[Records excerpted from a collection]
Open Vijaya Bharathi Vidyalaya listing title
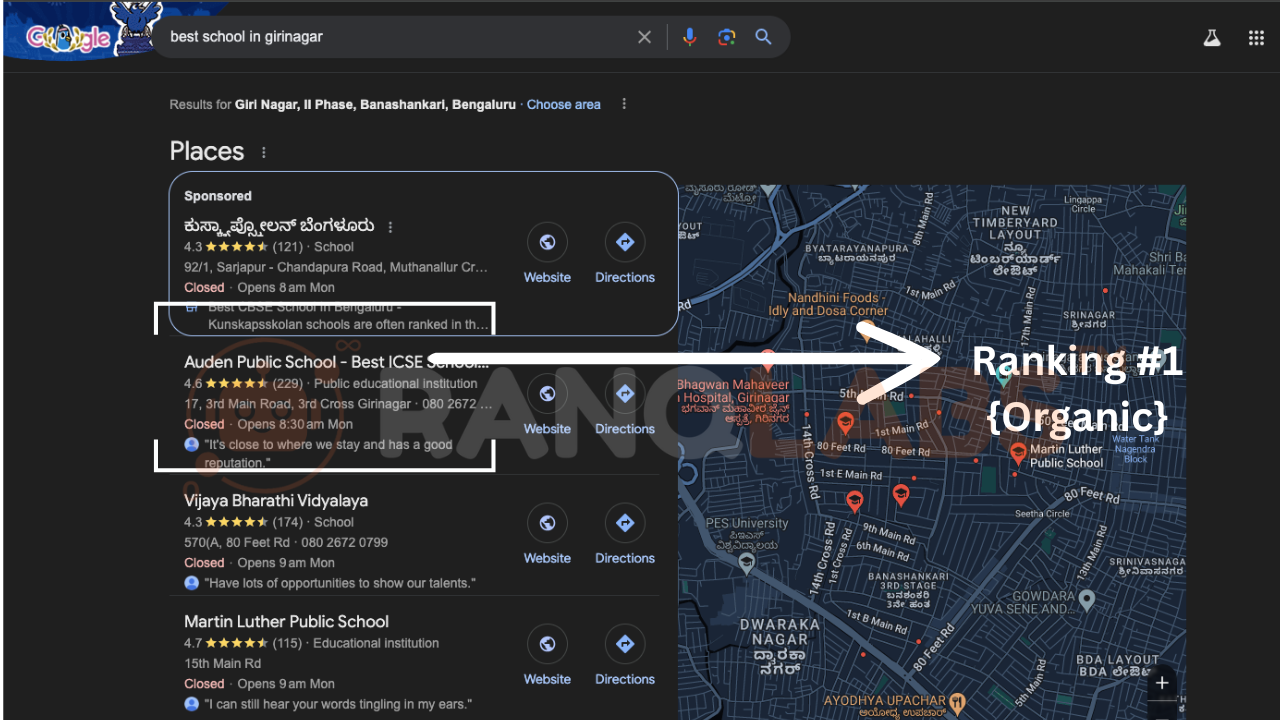1280x720 pixels. (276, 500)
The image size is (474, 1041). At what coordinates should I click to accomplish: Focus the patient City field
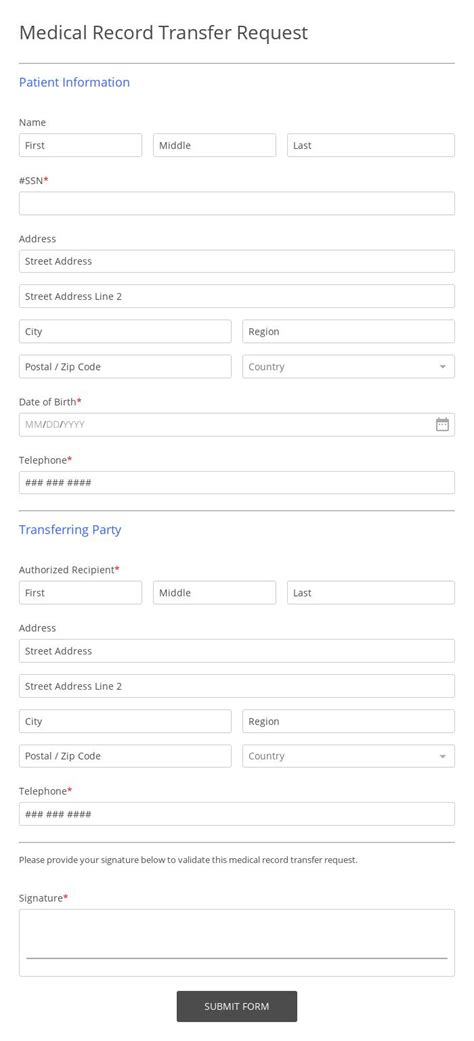pyautogui.click(x=125, y=331)
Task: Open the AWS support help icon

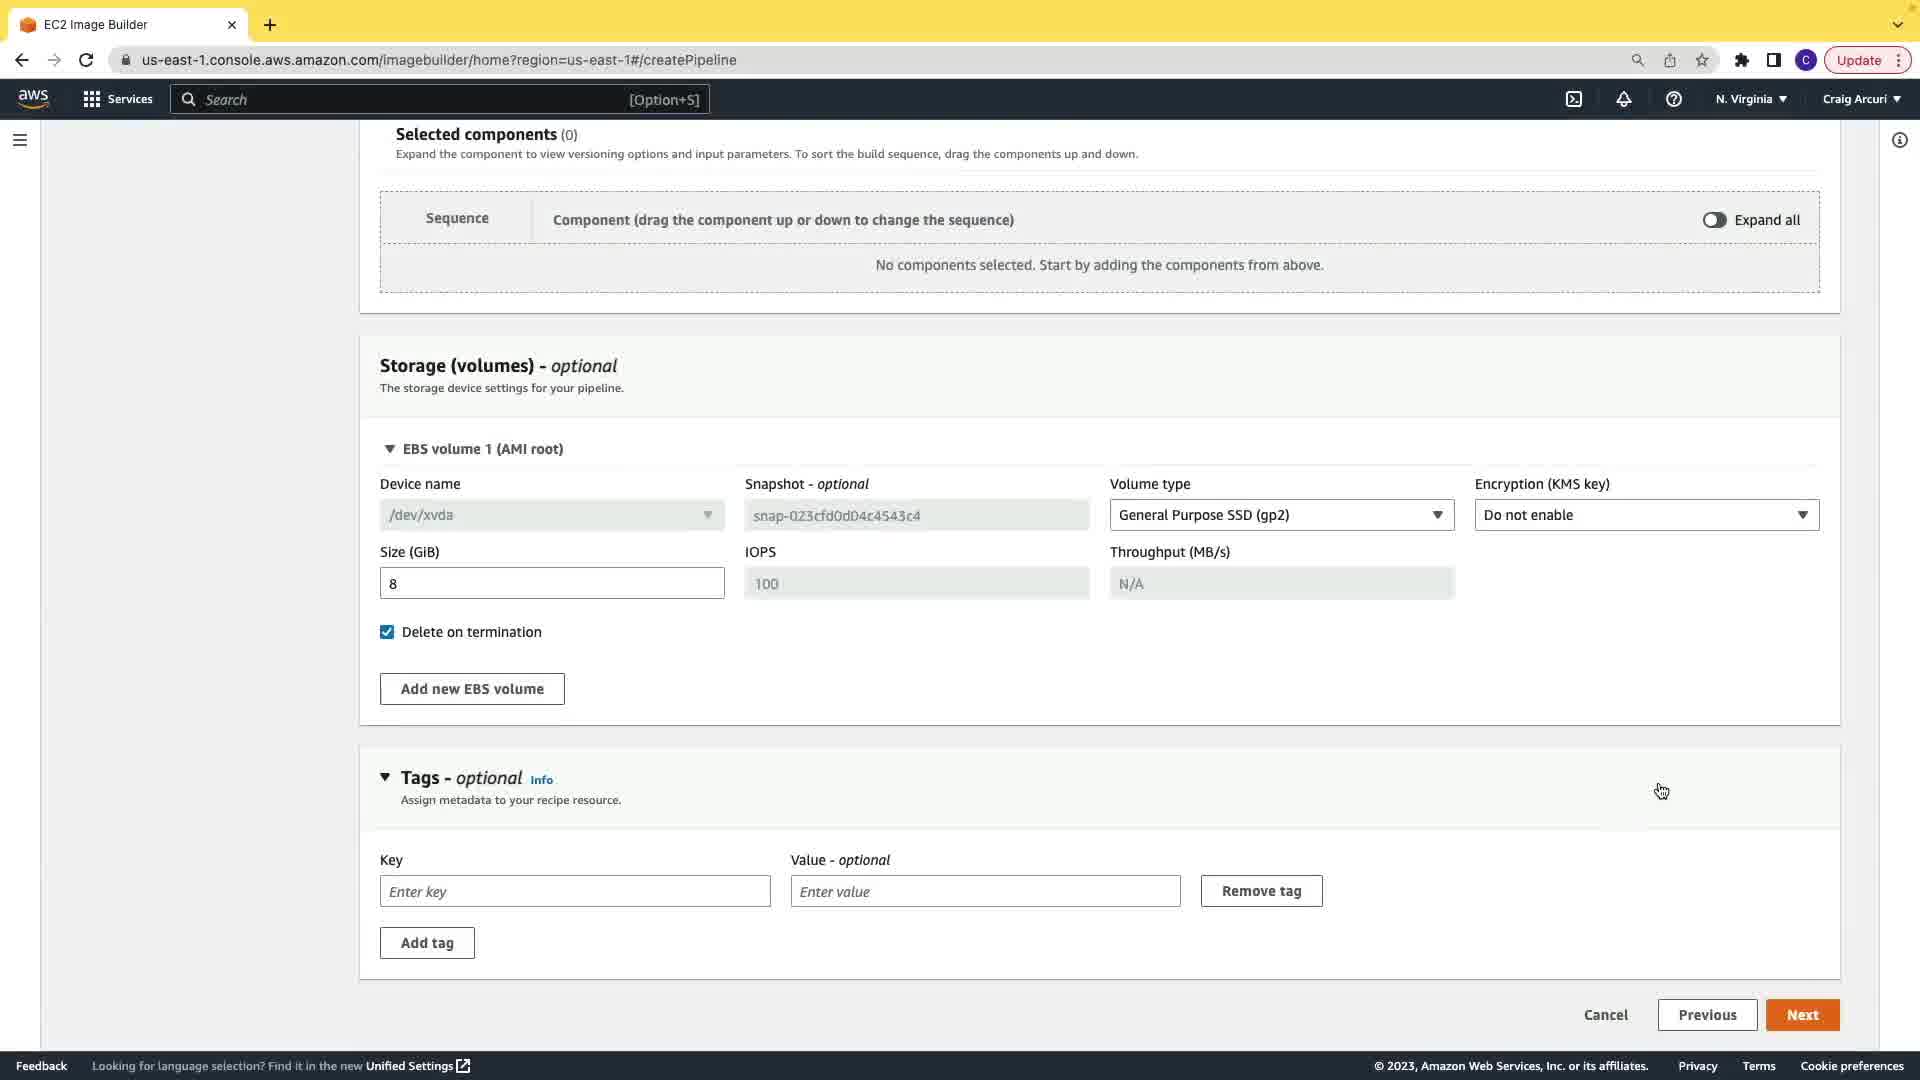Action: pyautogui.click(x=1673, y=99)
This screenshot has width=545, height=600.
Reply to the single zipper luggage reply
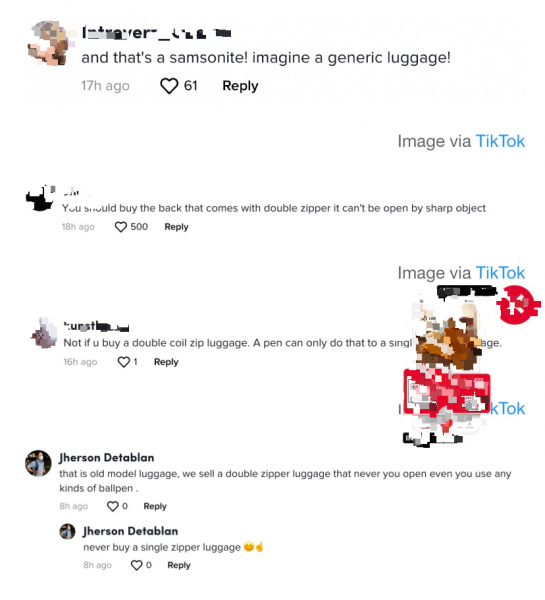[179, 565]
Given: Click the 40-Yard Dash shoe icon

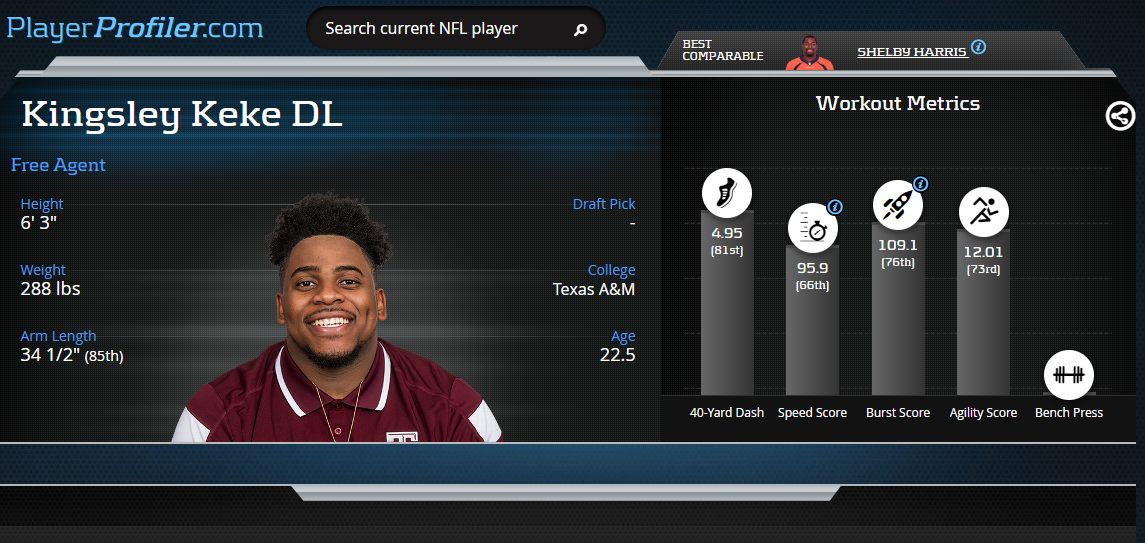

Requirements ▸
Format the text lines of the records as a numbered list, omitting blank lines and leaving out the pictures.

Result below ▸
1. Open Vijaya Bharathi Vidyalaya listing title
2. 1280x720 pixels. (276, 500)
3. The image size is (474, 1041). At what coordinates should I click to accomplish: Focus the patient City field
4. pyautogui.click(x=125, y=331)
5. Task: Open the AWS support help icon
6. Action: pyautogui.click(x=1673, y=99)
7. This screenshot has width=545, height=600.
8. Reply to the single zipper luggage reply
9. [179, 565]
10. Given: Click the 40-Yard Dash shoe icon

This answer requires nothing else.